Target position entries:

+++

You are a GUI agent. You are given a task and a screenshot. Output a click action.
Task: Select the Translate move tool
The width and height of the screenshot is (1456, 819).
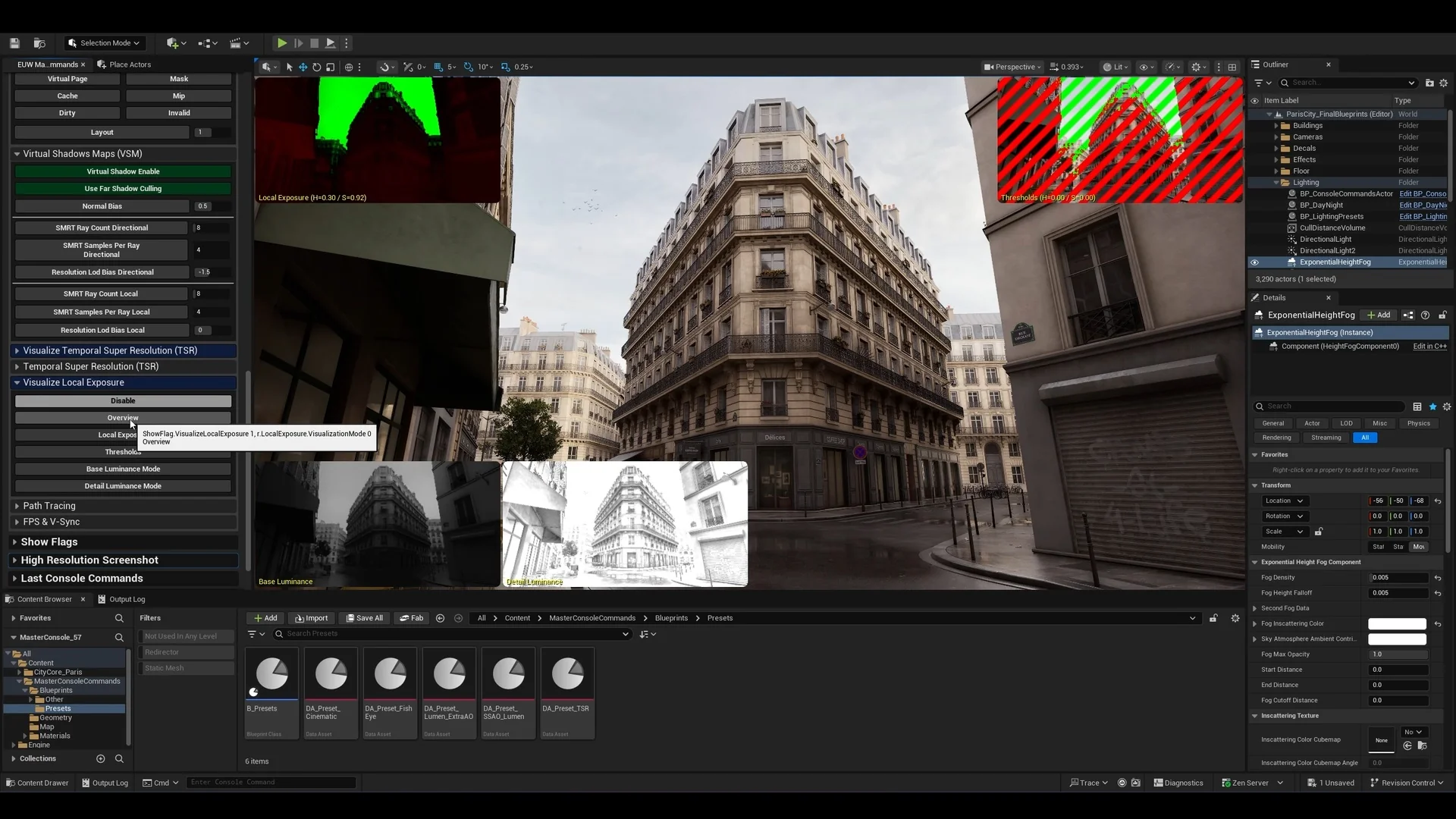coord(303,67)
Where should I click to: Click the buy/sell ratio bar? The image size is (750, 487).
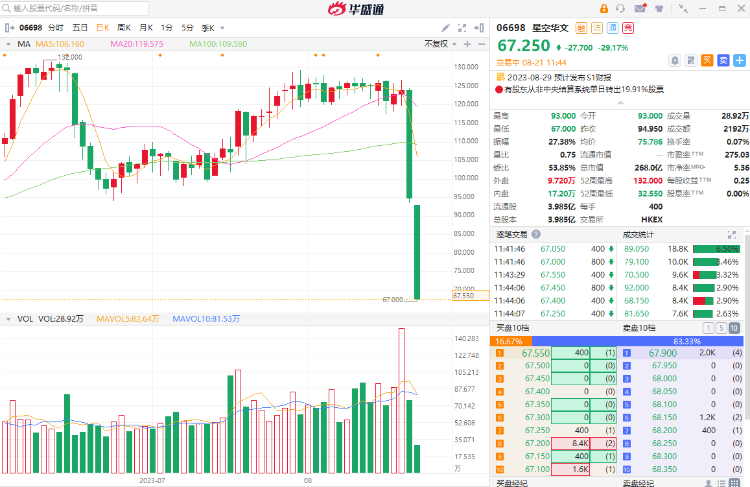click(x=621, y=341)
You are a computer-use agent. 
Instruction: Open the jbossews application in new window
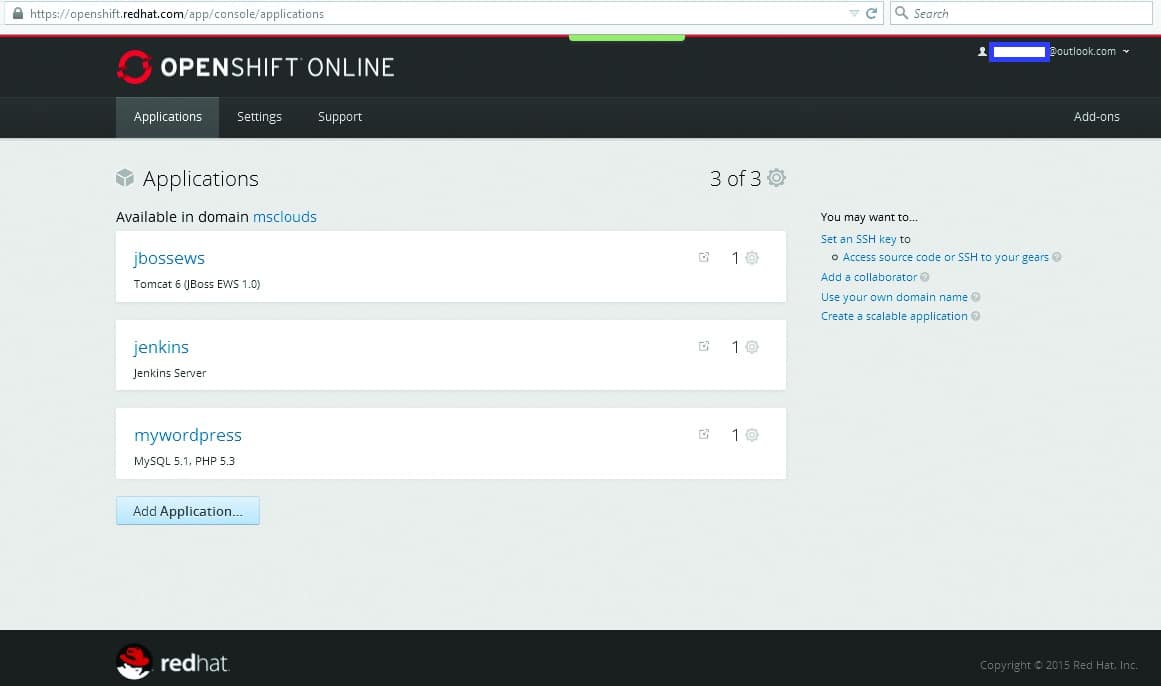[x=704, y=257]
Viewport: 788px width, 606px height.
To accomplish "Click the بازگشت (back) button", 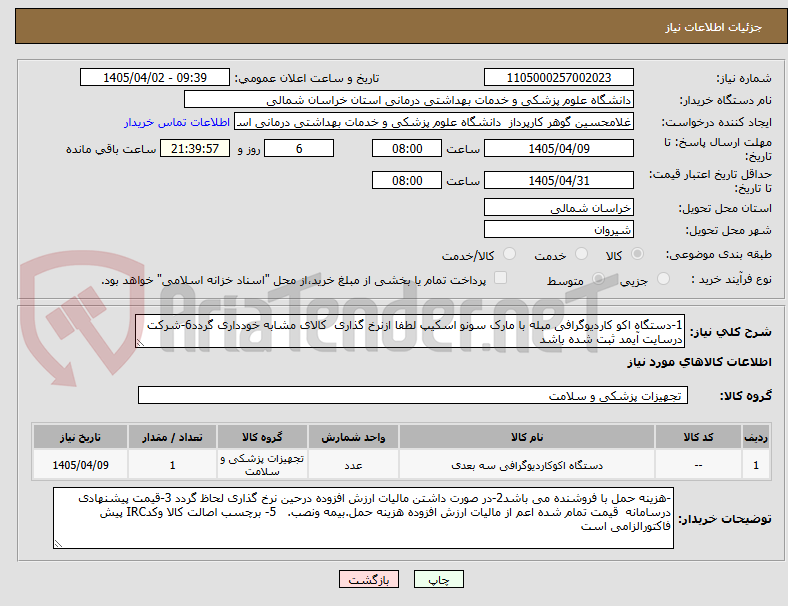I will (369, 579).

+++

Could you substitute "screen capture" for "screenshot" in everything from the start of the entries down to the line containing "click(x=621, y=341)", changing nothing else and leaving the pictures out?

You are a GUI agent. You are given a task and a screen capture. Output a click action.
Task: Select the Translate move tool
The width and height of the screen capture is (1456, 819).
coord(303,67)
Where should I click to: Click the buy/sell ratio bar? The image size is (750, 487).
click(x=621, y=341)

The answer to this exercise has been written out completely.